◆ Document text ◆
■ ■ ■ ■
Light‐dependent oxygen consumption in nitrogen‐fixing cyanobacteria plays a key role in nitrogenase protection1

Abstract

All colonial diazotrophic cyanobacteria are capable of simultaneously evolving O2 through oxygenic photosynthesis and fixing nitrogen via nitrogenase. Since nitrogenase is irreversibly inactivated by O2, accommodation of the two metabolic pathways has led to biochemical and/or structural adaptations that protect the enzyme from O2. In some species, differentiated cells (heterocysts) are produced within the filaments. PSII is absent in the heterocysts, while PSI activity is maintained. In other, nonheterocystous species, however, a “division of labor” occurs whereby individual cells within a colony appear to ephemerally fix nitrogen while others evolve oxygen. Using membrane inlet mass spectrometry (MIMS) in conjunction with tracer 18O2 and inhibitors of photosynthetic and respiratory electron transport, we examined the light dependence of O2 consumption in Trichodesmium sp. IMS 101, a nonheterocystous, colonial cyanobacterium, and Anabaena flos‐aquae (Lyngb.) Bréb. ex Bornet et Flahault, a heterocystous species. Our results indicate that in both species, intracellular O2 concentrations are maintained at low levels by the light‐dependent reduction of oxygen via the Mehler reaction. In N2‐fixing Trichodesmium colonies, Mehler activity can consume ∼75% of gross O2 production, while in Trichodesmium utilizing nitrate, Mehler activity declines and consumes ∼10% of gross O2 production. Moreover, evidence for the coupling between N2 fixation and Mehler activity was observed in purified heterocysts of Anabaena, where light accelerated O2 consumption by 3‐fold. Our results suggest that a major role for PSI in N2‐fixing cyanobacteria is to effectively act as a photon‐catalyzed oxidase, consuming O2 through pseudocyclic electron transport while simultaneously supplying ATP in both heterocystous and nonheterocystous taxa.
■ ■ ■ ■
◆ Material provided ◆
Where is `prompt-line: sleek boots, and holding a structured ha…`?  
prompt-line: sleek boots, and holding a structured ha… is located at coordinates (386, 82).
■ ■ ■ ■
◆ Tasks and exercises ◆
A: In the abstract, how much of gross O2 production can Mehler activity use up in Trichodesmium colonies that are fixing N2?
B: Decide whether each statement agrees with the abstract, and back each yes or no with the deciding words quoted from it.
(i) Heterocysts lack PSII but keep PSI activity.
(ii) In purified Anabaena heterocysts, light made O2 consumption ten times faster.
(iii) Nitrogenase can recover its activity after O2 inactivates it.
C: List every method or tool that the abstract says the researchers used to study O2 consumption.

◆ Answers ◆
A: About 75% (∼75%) of gross O2 production.

B:
(i) Yes: "PSII is absent in the heterocysts, while PSI activity is maintained."
(ii) No: "light accelerated O2 consumption by 3‐fold."
(iii) No: "nitrogenase is irreversibly inactivated by O2"

C:
- Membrane inlet mass spectrometry (MIMS)
- Tracer 18O2
- Inhibitors of photosynthetic electron transport
- Inhibitors of respiratory electron transport